City officials express opposition to planned power line route
BIXBY — The Bixby City Council voted Monday to hire the law firm Gable Gotwals to represent the city before the Oklahoma Corporation Commission in an effort to add its opposition to the building of the Wind Catcher Energy Project to the record.
The city plans to ask the commission to either deny preapproval of cost recovery or to stay a decision until Bixby residents can be heard.
“I’m not opposed to wind energy, but I can tell you I am opposed to this line,” said Bixby Mayor John Easton. “I really am opposed to how PSO has represented itself to the city of Bixby.
“No one on this council had any idea about this line, at all, until the meeting in May in Glenpool, on the night of a City Council meeting when none of us could attend. This is why we are going to the Corporation Commission to ask them to, please, represent us.”
He said the commission meets again on July 2, so “time is of the essence.”
The mayor opened a 5 p.m. special session Monday with an explanation that the Oklahoma Corporation Commission held meetings on the Wind Catcher project in January, before Public Service Company of Oklahoma hit a roadblock to building a huge power line across Osage County and began developing southern route approaches into Tulsa, including a route through south Bixby.
Wind Catcher involves a wind farm developed by Chicago-based Invenergy that would be the largest in the country, with 800 wind turbines covering parts of two Oklahoma Panhandle counties.
The farm would connect via the Wind Catcher Connection Project, a 360-mile to 380-mile 765 kilovolt line that would be the tallest and largest power line west of the Mississippi River.
PSO and Southwestern Electric Power Co. would provide the 600 megawatts of energy it would carry to customers in Oklahoma, Arkansas, Louisiana and Texas.
The estimated cost for the entire project, overseen by PSO parent company American Electric Power, is $4.5 billion.
The PSO share of the project under consideration by the Corporation Commission is $1.36 billion, or 30 percent. SWEPCO would own the rest and is seeking preapproval of its costs before various state regulatory bodies.
The company projects $2 billion in savings on “clean energy” over the life of the project and $300 million in tax revenues and job creation for Oklahoma communities.

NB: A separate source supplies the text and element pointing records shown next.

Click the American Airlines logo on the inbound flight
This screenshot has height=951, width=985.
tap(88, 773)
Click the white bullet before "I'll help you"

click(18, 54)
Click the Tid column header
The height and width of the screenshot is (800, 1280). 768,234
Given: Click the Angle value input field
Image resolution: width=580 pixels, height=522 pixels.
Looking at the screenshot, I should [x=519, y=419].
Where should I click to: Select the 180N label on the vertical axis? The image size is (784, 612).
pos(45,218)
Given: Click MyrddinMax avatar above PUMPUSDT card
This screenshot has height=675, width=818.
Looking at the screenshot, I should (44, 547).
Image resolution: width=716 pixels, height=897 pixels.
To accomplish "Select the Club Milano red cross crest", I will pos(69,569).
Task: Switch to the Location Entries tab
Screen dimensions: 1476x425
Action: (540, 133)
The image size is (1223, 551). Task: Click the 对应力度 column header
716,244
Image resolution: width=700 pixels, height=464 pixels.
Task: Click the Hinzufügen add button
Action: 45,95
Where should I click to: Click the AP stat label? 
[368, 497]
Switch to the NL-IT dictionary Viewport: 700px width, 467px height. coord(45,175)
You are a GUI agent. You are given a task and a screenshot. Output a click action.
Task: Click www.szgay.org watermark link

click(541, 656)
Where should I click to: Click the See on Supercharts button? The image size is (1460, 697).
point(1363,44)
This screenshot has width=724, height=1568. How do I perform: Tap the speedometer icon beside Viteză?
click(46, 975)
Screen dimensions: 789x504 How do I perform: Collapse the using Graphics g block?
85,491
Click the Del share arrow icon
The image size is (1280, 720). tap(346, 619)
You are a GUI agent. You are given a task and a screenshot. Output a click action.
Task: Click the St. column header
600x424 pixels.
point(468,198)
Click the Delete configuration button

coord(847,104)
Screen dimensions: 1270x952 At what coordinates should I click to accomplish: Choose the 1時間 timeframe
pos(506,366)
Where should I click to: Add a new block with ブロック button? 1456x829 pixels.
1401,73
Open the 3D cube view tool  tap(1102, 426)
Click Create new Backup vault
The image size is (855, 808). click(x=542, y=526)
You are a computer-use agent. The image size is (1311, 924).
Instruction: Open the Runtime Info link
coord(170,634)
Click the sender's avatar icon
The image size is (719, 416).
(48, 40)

PSO spokesman Stan Whiteford said Monday’s development was disappointing but that the company will continue to try to communicate the benefits the project could provide for people in Bixby and that, along the line, schools and communities have said they will value the tax revenues.
“We understand that siting infrastructure, whether it’s for a road, pipeline, cell tower, or transmission line, is difficult and sometimes controversial. And although a few opponents have raised objections, the vast majority of Oklahomans support Wind Catcher,” he said.
He added that since Bixby officials first raised objections to the project two weeks ago, PSO has reached out to the city to provide further details without success.
“We take exception to those opponents who have mischaracterized the project and used fear tactics to raise concerns and garner media attention,” he said. “The simple fact is that this project is good for PSO customers and good for Oklahoma.”
Vice Mayor Brian Guthrie said the company has not talked to the city about possible placement of a substation at 161st Street and Yale Avenue, which would be within 1½ miles of a new elementary school planned for 151st Street and Harvard Avenue.
“PSO claims to be a partner in our development, but they have not told us about the substation,” he said. “I think we need to slow this process down and be heard. It’s not fair to anyone along this route or in this city, or for the future of this city, not to be heard,” he said.
Resident Maurice Storm, who has been active with the No Windcatcher website and lobbying effort, testified that people simply don’t believe the claims PSO has made about the financial outlook for the project and that the company has not addressed other concerns, such as possible health risks of living near the lines and devaluation of adjacent property.
After the meeting, Easton gave Storm a stack of “at least 200 letters” delivered to the city and addressed to the Corporation Commission.